Великая легкость. Очерки культурного движения
Шрифт:
Дионисийский спектакль потянет на манифест, да что там, он претендует на это определение – достаточно прочитать воззвания в программке: «мир, который отчаянно нуждается в порождающем жизнь боге Дионисе» (режиссер), «меня больше занимало то, что пропагандирует Дионис» (исполнительница главной роли), «Дионис – экстаз и слияние с природой, упоение страстями, освобождение души от гнета цивилизации» (анонимный составитель буклета). Скажем больше, спектакль Терзопулоса куда эффективней приближается к «ритуалу», нежели действо театра «ТРУ», козыряющее этим самоназванием с первых строк: «Спектакль – это действо. Действо – это ритуал. Еще в Древней Греции считалось, что спектакль – это часть мироустроительного ритуала…» На фразе «сущность ритуала – повторение» исполнительницу, однако, хочется поставить на паузу.
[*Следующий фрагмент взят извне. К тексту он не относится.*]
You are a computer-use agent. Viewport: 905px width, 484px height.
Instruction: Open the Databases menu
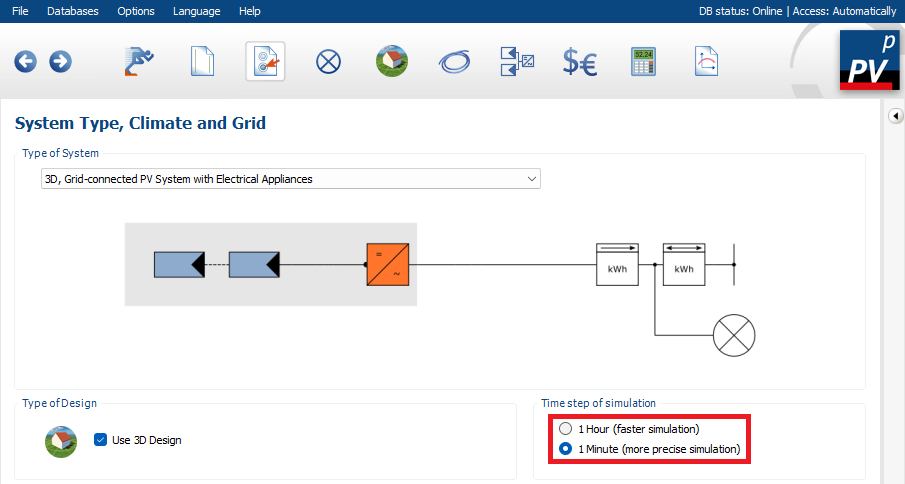[x=73, y=11]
Ведь именно сущность спектакля-ритуала определить не так-то легко.
Мы
Дионисийская постановка «Вакханок» не может быть засчитана даже как реконструкция. Аутентичная цель трагедии – восстановление космического порядка. «Наказание святотатцев» (Егошина) – страдание, очищающее от богоборческого безумия. Текст мощно вырабатывает священный трепет, и зритель, не вовсе глухой к чувству сакрального, не раз содрогнется в предчувствии божественной грозы: «Ну, бога что-то подле не видать». – «Он здесь, но нечестив ты – и не видишь».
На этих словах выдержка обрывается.